Media files, data synchronisation, and remote backups, oh my! Home computing has advanced to a point where it's practical to run your own home server, and we're running down the five best tools for the job. The following server implementations cover a broad spectrum of solutions ranging from install-it-and-forget-it to tinker-your-way-to-perfection and everything in between.
FreeNas
FreeNAS is by the far the most bare bones home server software in the top five. More specifically, FreeNAS is an extremely minimal distribution of FreeBSD. How minimal, you ask? You can run FreeNAS off a 32MB flash drive. Designed to be an absolutely skeletal operating system to maximise the resources devoted to storage FreeNAS is great for when you want a simple operating system that leaves every hard drive bay and disk platter wide open for file storage goodness. Despite being so slim, FreeNAS is still feature packed, including support for BitTorrent and remote web-based file management via QuiXplorer; it even serves as the perfect iTunes music server. You can boo FreeNAS off nearly any media: hard drives, optical discs, floppy disks, and flash-based media. It has support for both hardware and software based RAID, disk encryption, and management of groups and users via local authentication or Microsoft Domains.
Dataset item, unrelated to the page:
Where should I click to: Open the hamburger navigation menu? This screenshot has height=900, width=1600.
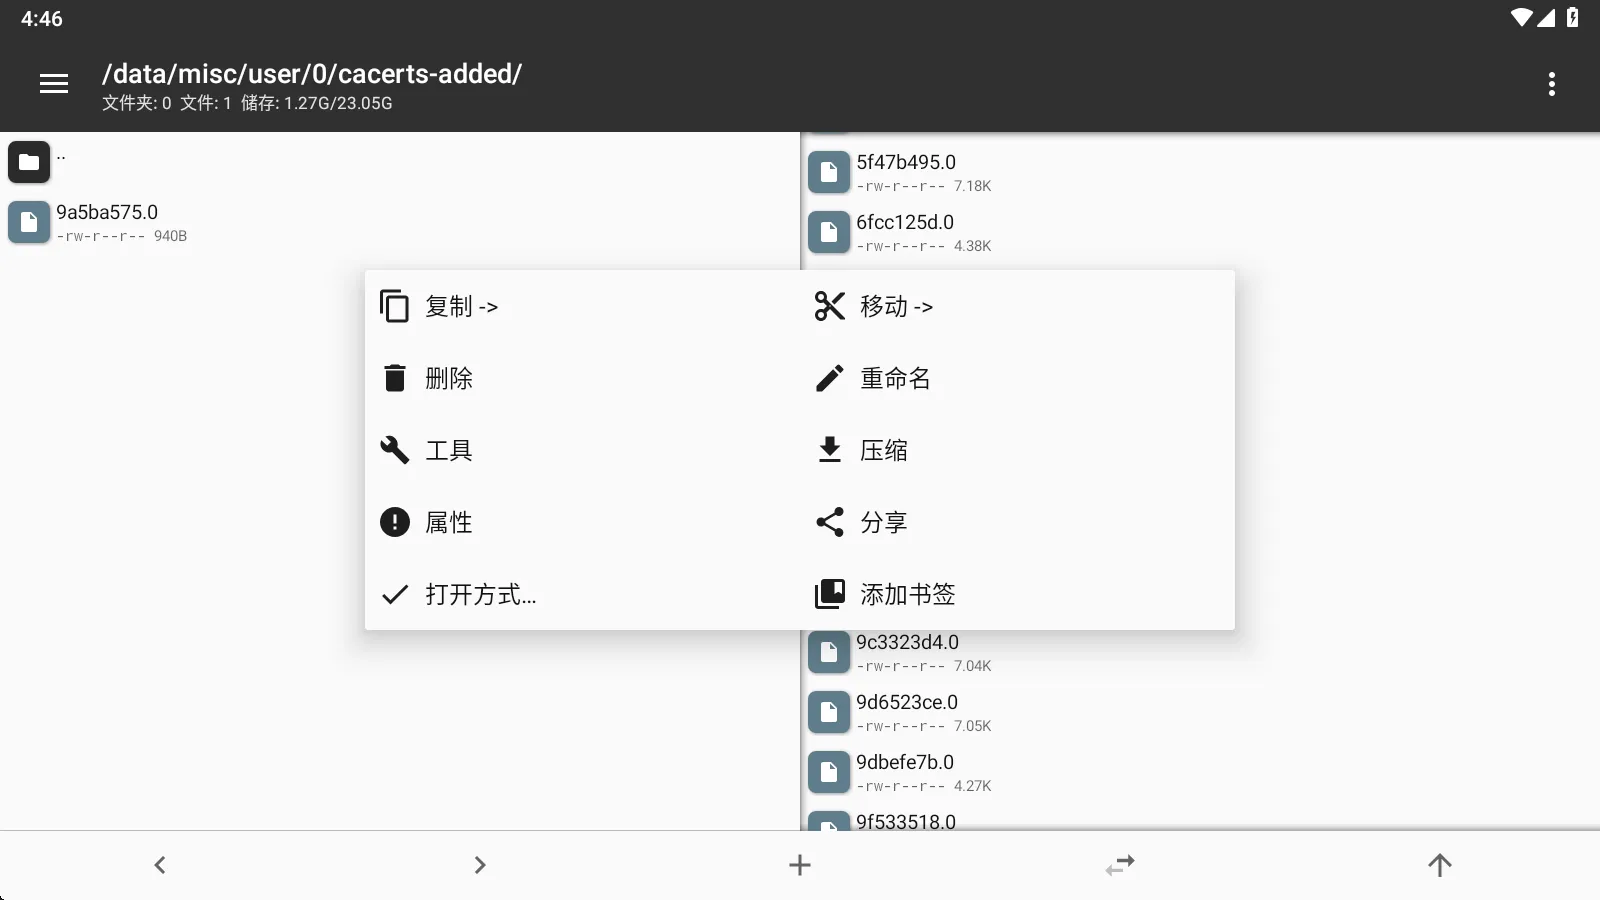coord(54,84)
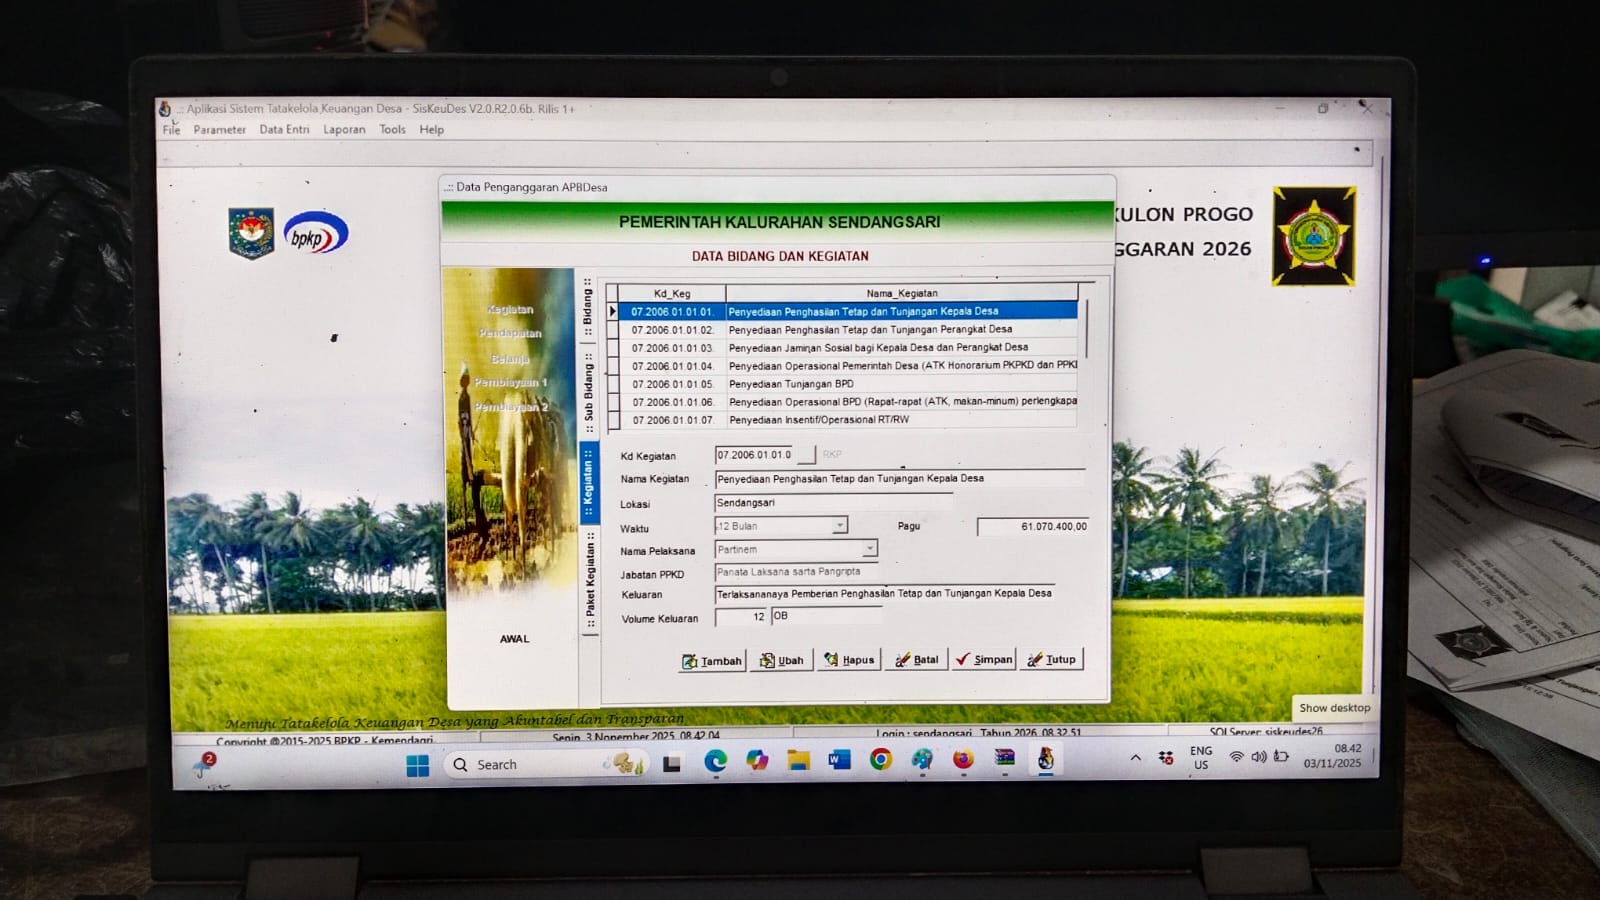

Even an old dusty Pentium III can become a headless file-serving powerhouse with the addition of a basic $20 SATA PCI card to pack it full of modern hard drives, thanks to FreeNAS's scant 96MB of RAM requirements.
Apache
Apache is the only entry in the top five that isn't a completely stand alone server package. Apache is, however, open source and cross platform; it support a dozen operating systems; and it's the backbone of many of your fellow readers' home server operations. Because of its widespread adoption and extreme compatibility with a variety of platforms, we're including it here. No matter what operating system you throw on your home server, you're almost guaranteed that you can run Apache on it.